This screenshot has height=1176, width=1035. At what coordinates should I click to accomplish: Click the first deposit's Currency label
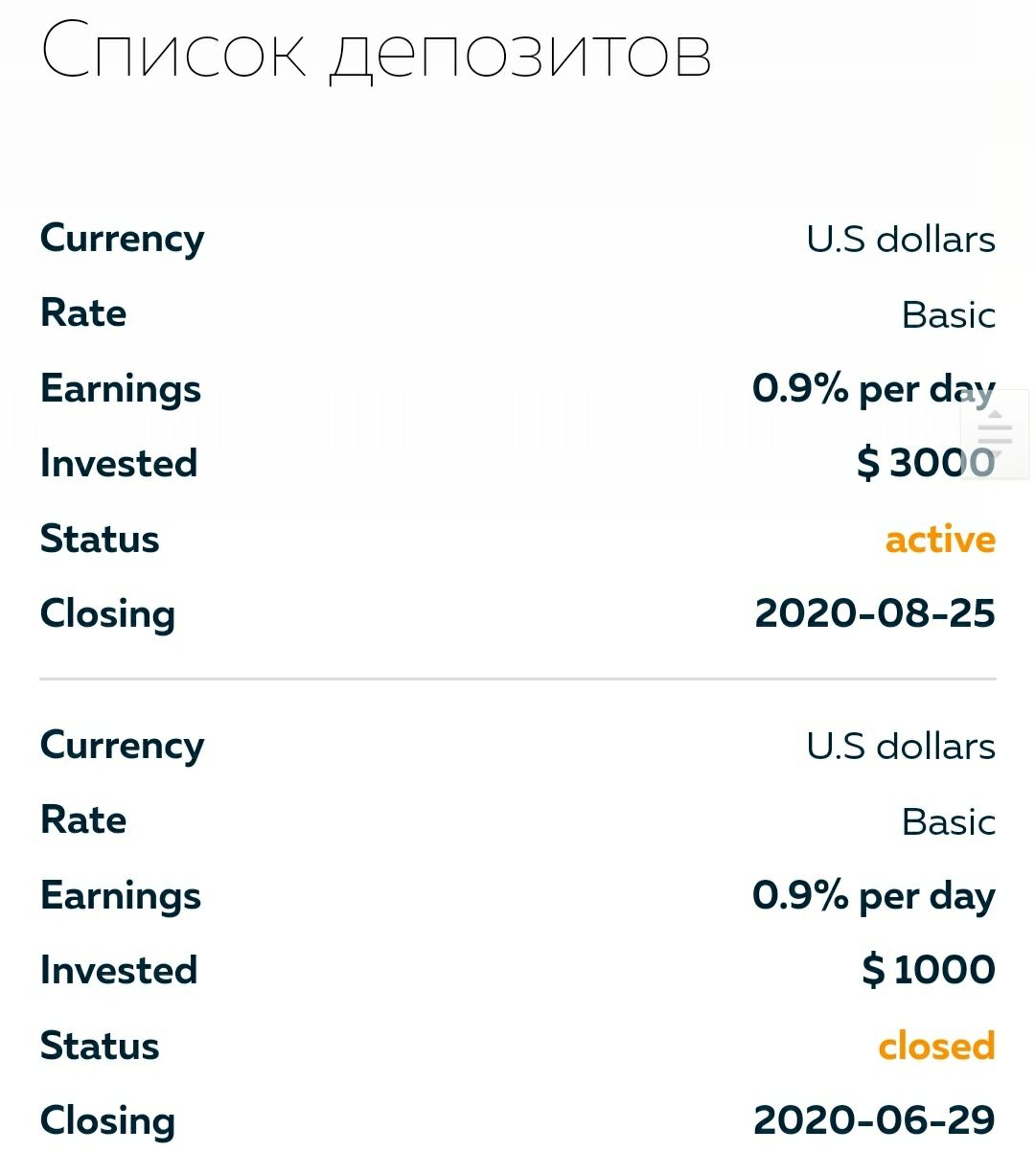click(122, 240)
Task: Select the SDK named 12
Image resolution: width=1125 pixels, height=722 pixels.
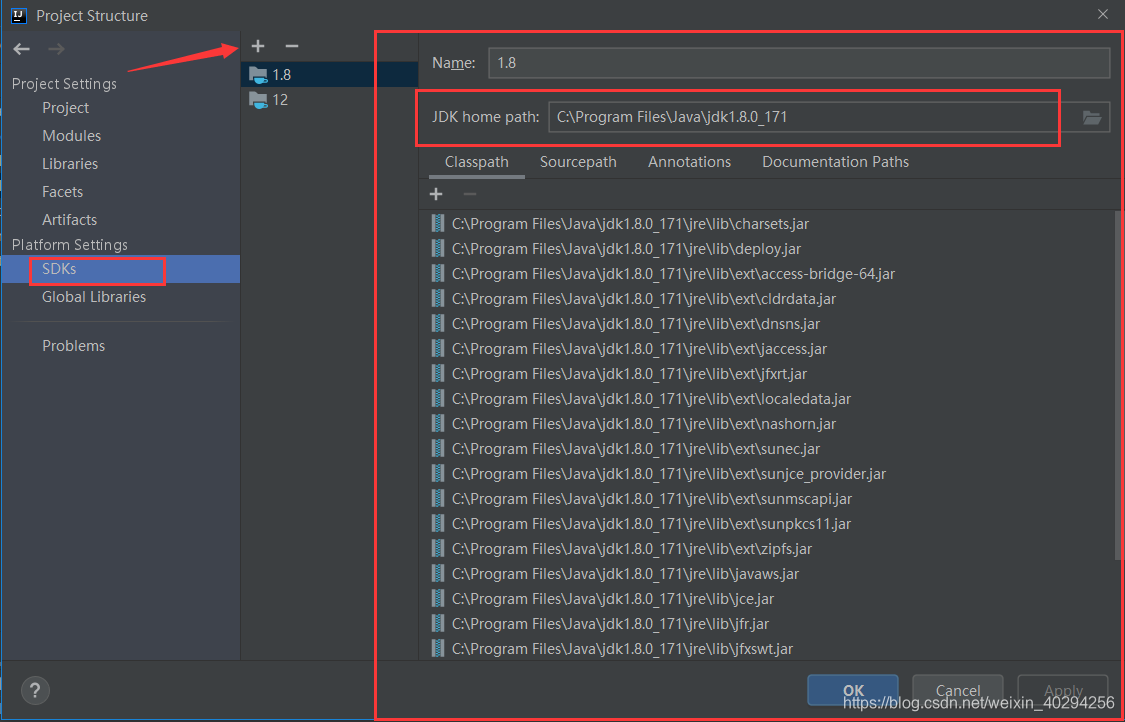Action: [279, 100]
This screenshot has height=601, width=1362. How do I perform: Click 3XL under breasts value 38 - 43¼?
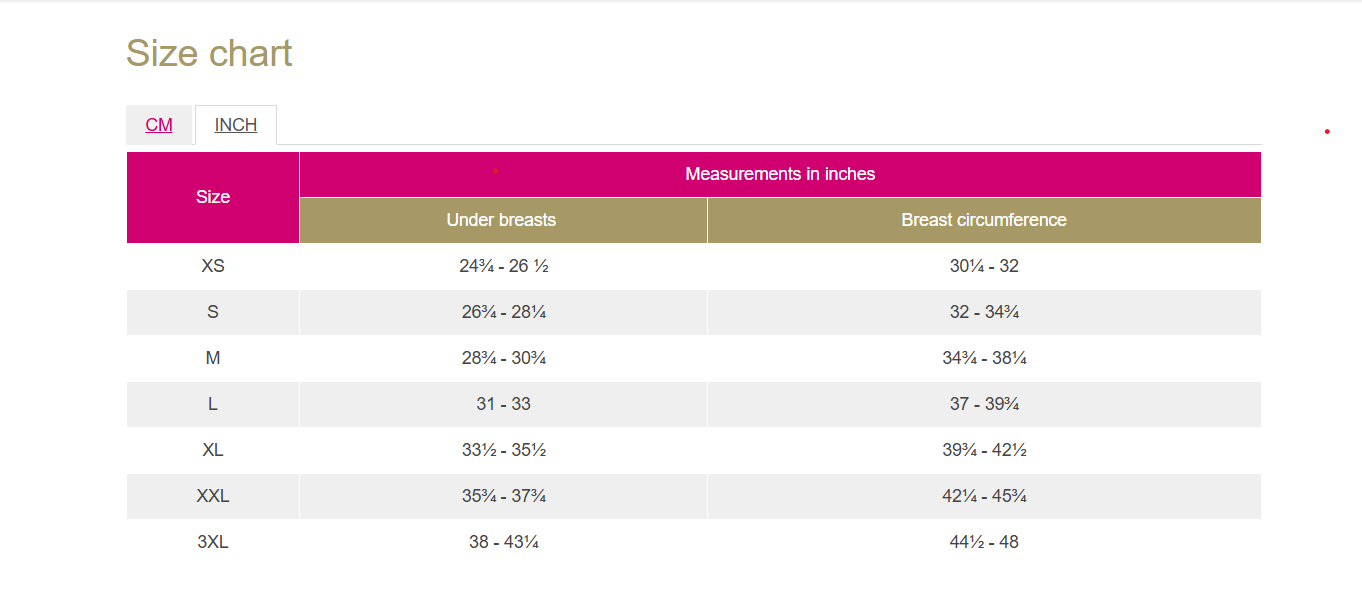point(503,542)
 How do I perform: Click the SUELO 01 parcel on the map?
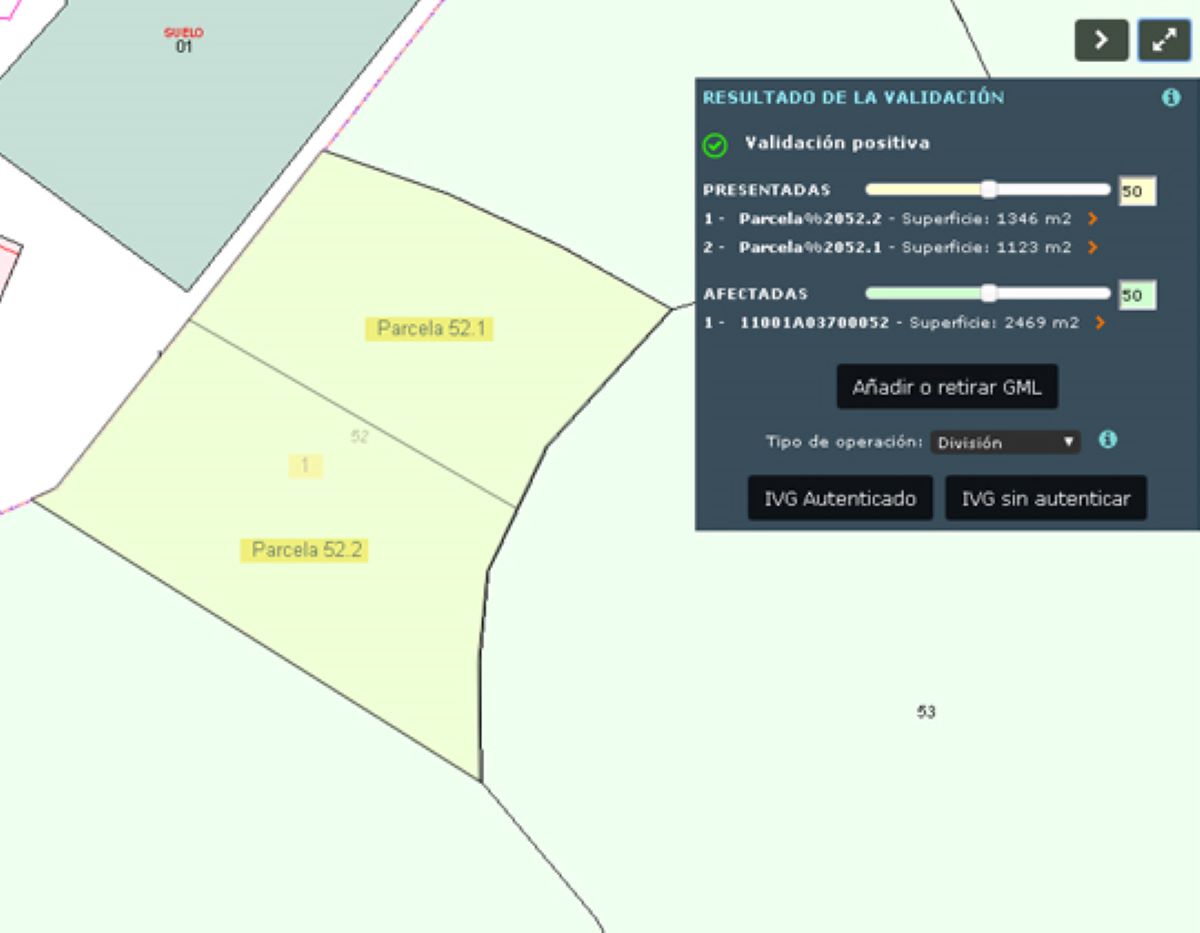pyautogui.click(x=184, y=41)
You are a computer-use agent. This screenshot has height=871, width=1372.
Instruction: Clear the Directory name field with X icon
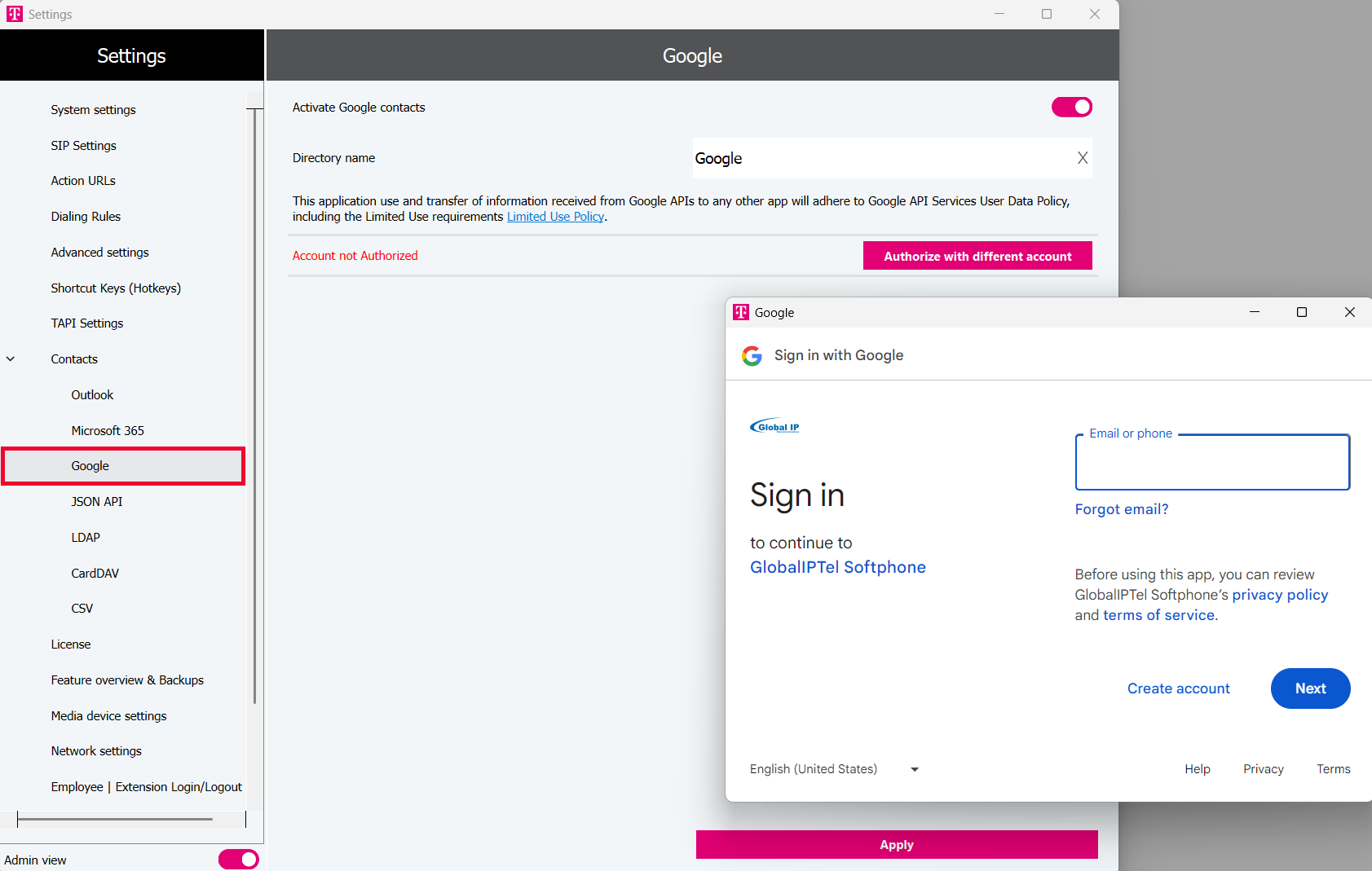tap(1082, 158)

--------

What is being asked →
Transcribe each line above exactly, pictures excluded.

Response →
This screenshot has height=1176, width=1035. At what coordinates should I click to accomplish: Click the first deposit's Currency label
click(122, 240)
Task: Select the SDK named 12
Image resolution: width=1125 pixels, height=722 pixels.
Action: [279, 100]
This screenshot has height=601, width=1362. How do I perform: Click 3XL under breasts value 38 - 43¼?
point(503,542)
 How do I perform: Click the SUELO 01 parcel on the map?
pyautogui.click(x=184, y=41)
You are a computer-use agent. This screenshot has height=871, width=1372.
Instruction: Clear the Directory name field with X icon
tap(1082, 158)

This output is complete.